EUROPE – Pension funds are beginning to regard infrastructure as an asset class in its own right rather than as part its real estate allocation, according to officials at RREEF.
John McCarthy, head of RREEF Infrastructure Europe, said European pension funds are showing increasing interest in infrastructure as part of its diversification in alternative investments and allocating funds as a result.
"Interest in the infrastructure market has been led somewhat out of Australia where they adopted infrastructure as an asset class in its own right although that approach is being mirrored at a different pace in Europe," said McCarthy.
"Some institutions are still allocating from their real estate assets but institutions are doing the analysis and tacking the asset class onto their investments. It tends to be larger institutions who are more aggressive in this approach. It further legitimises the asset class and is also being picked up by asset consultants who are looking at the market, particularly in the UK, to give exposure to infrastructure," he added.
McCarthy’s comments follow news the real estate giant has raised over €2bn for its pan-European closed-end infrastructure fund since its launch in August 2006, the bulk of these funds flowing from pension funds and institutional investors from 11 European countries, alongside some Asian and North American investors.
Managers for the fund have already signed four major infrastructure deals to acquire assets in transport infrastructure such as toll roads, airports and ports – including a 49.9% stake in Peel Ports, 48.6% in German motorway service operator Tank & Rast as well as being lead sponsor and adviser on the development of the first phase of the Vienna north-eastern bypass, known as A5 PPP Ostregion Package 1.

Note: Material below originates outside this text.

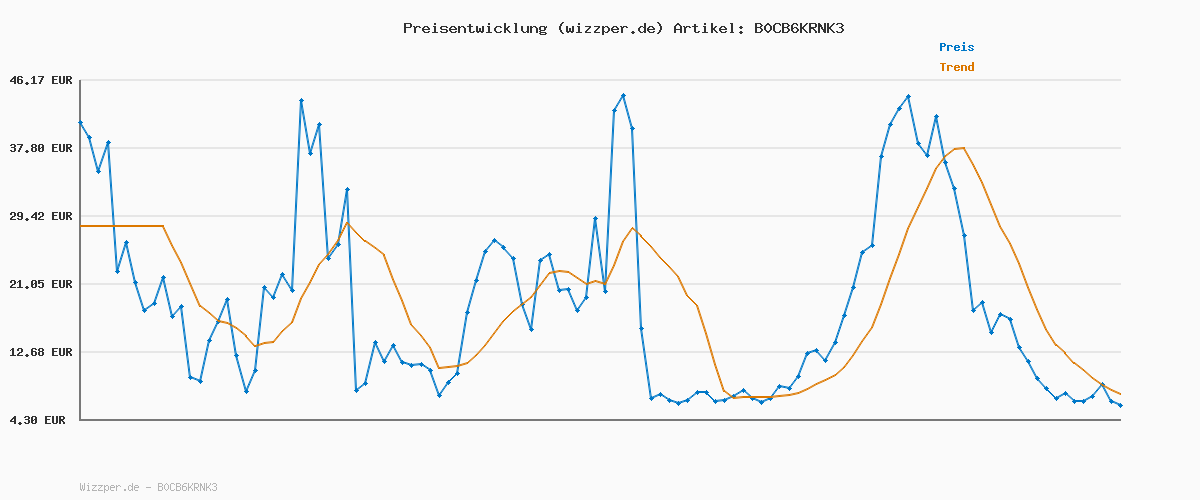Open the Wizzper.de footer watermark text
The height and width of the screenshot is (500, 1200).
coord(148,487)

RREEF said its own allocations will see around 60% of the funds move into transportation but the firm is also looking closely at developments in the utilities market, social infrastructure, including hospitals and educational facilities, as well as specialist sector
"We are looking more broadly across the utilities space, at water, gas and electricity, as well as renewable energy, solar power, where the development is significant," continued McCarthy.
"There continue to be public auctions of assets that people are looking at, such as Southern Water and United Utilities so we are looking to see whether we can make sense of those opportunities."
Interestingly, pension funds and the investment market are beginning to try and further divide the infrastructure sector into specialist categories of asset classes beyond the ‘real estate’ and ‘infrastructure’ classes, suggested McCarthy.
That said, any shift to do so may take time because many investors are still trying to determine what different investments should be labelled as.
"The gradual split of infrastructure classes is really a function of maturity of the market, in the same way people moved from direct to indirect, unlisted to listed, and industrial to commercial versus retail," McCarthy added.
"But the infrastructure space has yet to pick up these lessons in terms of how it develops although part of the problem is how to divide it. The market is still evolving and, notwithstanding the noise, infrastructure is still very new so it’s difficult given the newness of the markets and trends to be comfortable there is sufficient activity in one sector to justify a pure sector approach.
"Weighting still tends to be made by sector and geography and there is a greater preference for funds which have a regional [infrastructure] focus rather than global," he said.